IELTS 3 Writing Model Essay (Free sample)
Test 4 Task 2 Question
Present a written argument or case to an educated reader with no specialist knowledge of the following topic.
Improvements in health, education and trade are essential for the development of poorer nations. However, the governments of richer nations should take more responsibility for helping the poorer nations in such areas.
To what extent do you agree or disagree with this opinion?
You should use your own ideas, knowledge and experience and support your arguments with examples and relevant evidence.
You should write at least 250 words.
Test 4 Task 2 Model Essay by an Expert
In a world which is more and more connected, in which cultural and geographical distance is less of a barrier than ever before, developed nations must undertake a renewed commitment to aid in poorer nations – an activity from which they also have much to gain. This essay will examine three arguments in support of this commitment from economic, social, and ethical perspectives.
The major economic argument for aid is related to the so-called ‘development trap’ – as described by the economist Jeffrey Sachs – in which developing economies find themselves unable to grow from generation to generation because certain basic conditions are not met. Without outside help, these conditions keep reproducing themselves. Limited access to capital, corrupt governance, as well as poor healthcare and infrastructure are all elements that ensure this reproduction. The only way to promote growth – to end these cycles – is to encourage developed governments not simply to provide aid, but to substantially invest. If this were to happen, developed governments themselves might eventually earn returns on investment – one more reason such help makes sense economically.
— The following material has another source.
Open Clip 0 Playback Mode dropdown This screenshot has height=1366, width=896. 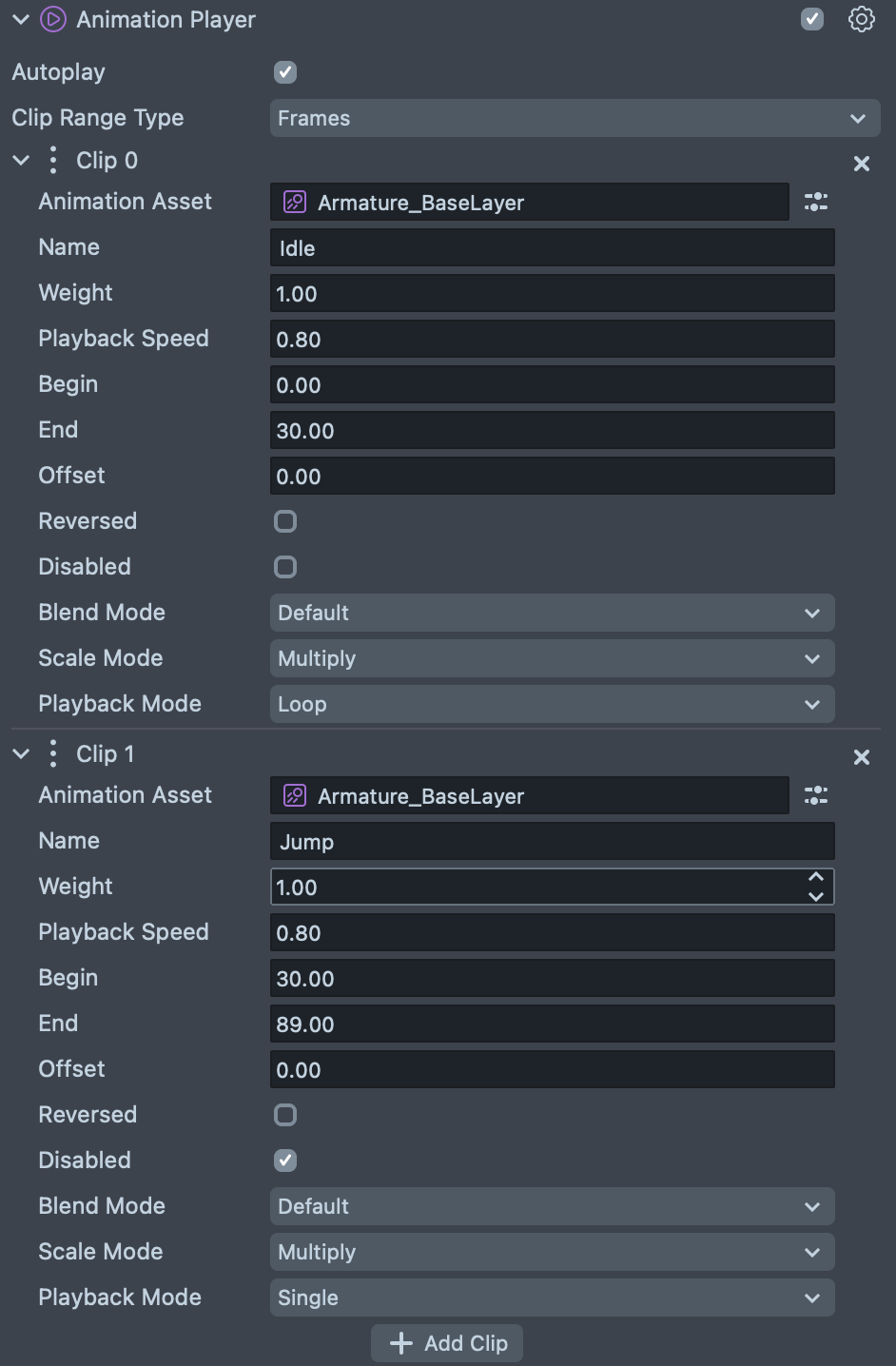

Many social ills are also addressed by aid initiatives. The unfair treatment of women, for instance, is an area which investment in education can fix. Increasing female literacy rates and extending the period before marriage both empowers young girls and helps change social attitudes toward their sex. More, women who raise children are able to pass on the benefits of education, ensuring entire communities gain valuable skills and knowledge. The help provided by rich nations thus has the ability to change more that GDP values – social equity and tolerance are achievable goals for the foreign aid schemes of rich nations.
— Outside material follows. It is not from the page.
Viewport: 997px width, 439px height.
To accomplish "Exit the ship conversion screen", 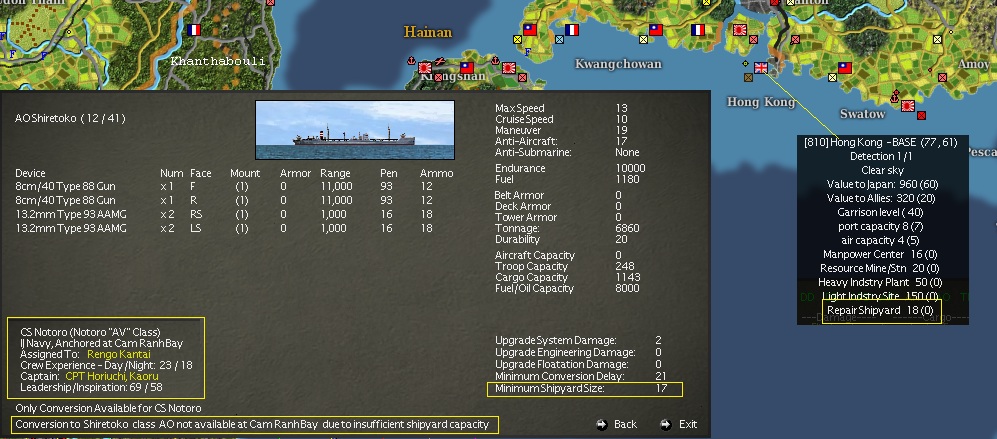I will pos(688,424).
Related to the above are the ethical arguments for the provision of aid. We may debate about the economic advantages to global markets, but surely an empathetic appeal trumps all. What ‘responsibility’ means in this situation is – in part – a careful consideration of the role rich nations have played in creating the poverty of the global south. The excesses of colonialism and cold-war-era political strategies have left a legacy of poverty and violence. For instance, development struggles against the cultures of extremism caused by our own strategies of political intervention. In coming to understand our need to take responsibility, we should move beyond a simple sense of the need to help the poor. We must also realize that responsibility involves recognizing a debt that we have still to pay.
From a variety of perspectives, foreign aid simply makes good sense. A richer combined global community is the apple offered to us – and one without the social of inequities that follow on poverty.